On pourra fabriquer à la chaîne des clones
mineurs de petite taille qui résisteront à
la chaleur; d'autres auront des qualités diverses,
liées à la tâche qu'ils devront
accomplir. A un degré moindre, les cabinets de
recrutement agissent déjà ainsi en définissant
un profil type pour un poste donné.
Recueilli par Patrick PEROTTO
© LEst Républicain, 9 janvier 1990
Portrait
Âgé de 39
ans, il a fait des études de psychologie et de
philosophie à Strasbourg. Plus proche de Platon
que d'Aristote, il apprécie aussi Descartes,
"dont tout l'itinéraire consiste à
chercher la lumière".
Après avoir enseigné
la psycho en faculté, il intègre un groupe
pluridisciplinaire d'études et de recherche sur
la science.
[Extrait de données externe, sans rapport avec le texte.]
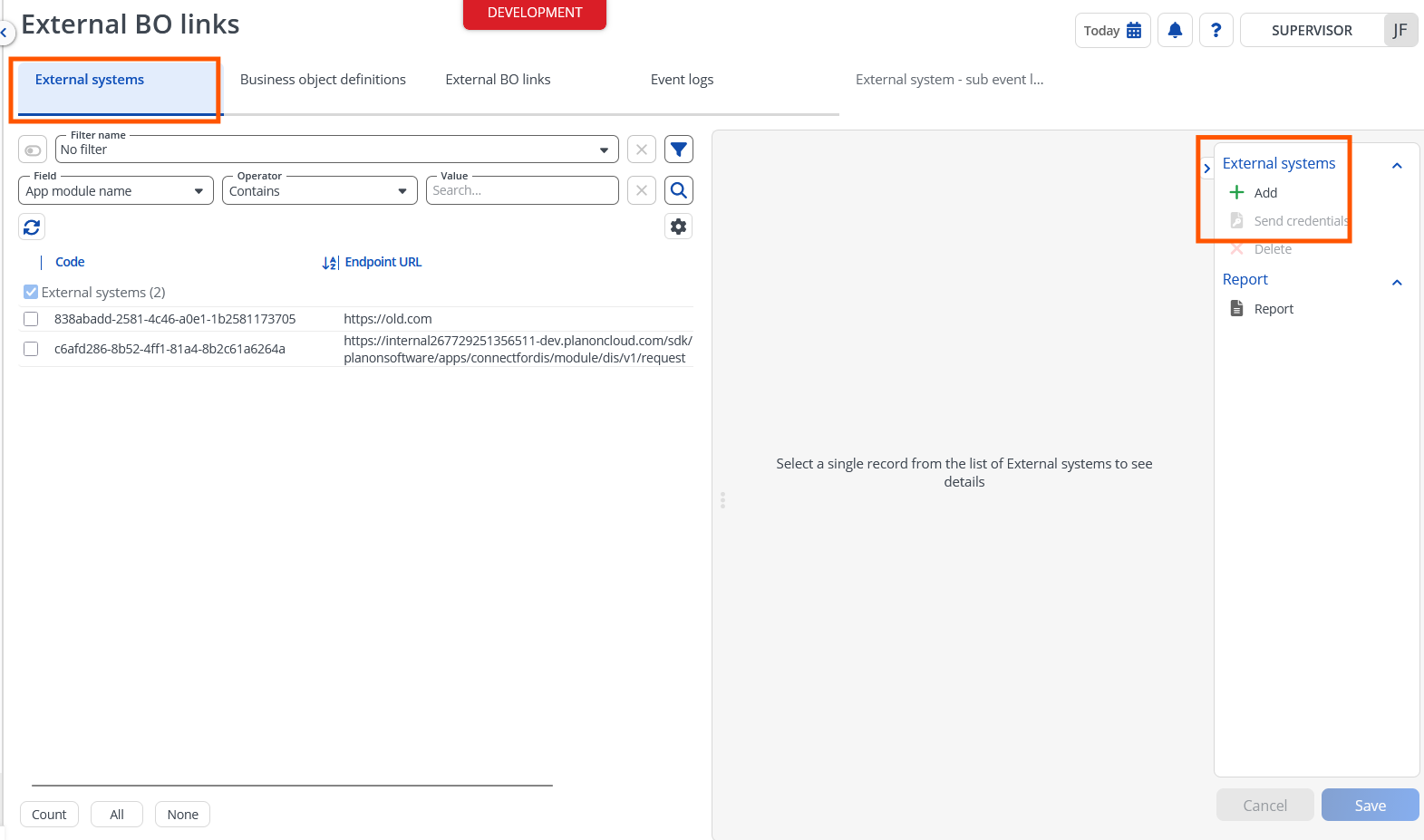
Task: Click the Today calendar button
Action: (1113, 30)
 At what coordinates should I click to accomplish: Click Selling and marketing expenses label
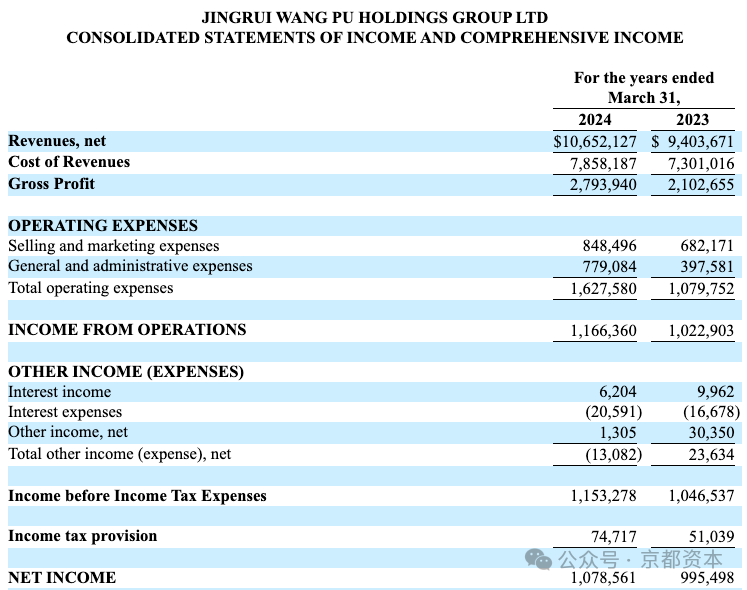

Il s'y occupe notamment de contrats sur
la sécurité dans les laboratoires de recherche
de l'Etat: "A cette époque, je me suis rendu
compte que des chercheurs américains venaient
en France, parce que notre législation est plus
permissive que chez eux. Ce qui est interdit là-bas
ne l'est pas nécessairement chez nous".
Dans le même temps, il publie un livre "Systèmes
experts", traduit aux Etats-Unis et best-seller
de l'édition scientifique.
Puis, J. -M. Truong intègre
le privé dans un groupe qui s'occupe de transfert
de technologie, avant de créer, en février
84,Cognitech, avec M. Bonnet, professeur à l'ENS
Telecoms et Jean-Paul Haton, professeur au CRIN à
Nancy, l'un des meilleurs spécialistes mondiaux
de l'intelligence artificielle. Cognitech est la première
société française spécialisée
en ce domaine. Aujourd'hui, l'auteur travaille comme
consultant entre autres pour Usinor-Sacilor, après
deux années sabbatiques consacrées à
l'écriture.
Roman, tel est l'intitulé
de "Reproduction interdite". En fait,
cette histoire racontée à travers les
pièces d'un dossier, à l'instar de "Dossier
51" de Gilles Perrault, est bien davantage: "La
vision de l'holocauste peut se lire à travers
le compte-rendu des aiguilleurs des chemins de fer allemands",
dit l'auteur pour expliquer son découpage.
En ce moment, il prépare
un second roman : "l'action se situera dans le
sud de la France et se déroulera dans un milieu
de haute technologie, un laboratoire de la Marine nationale.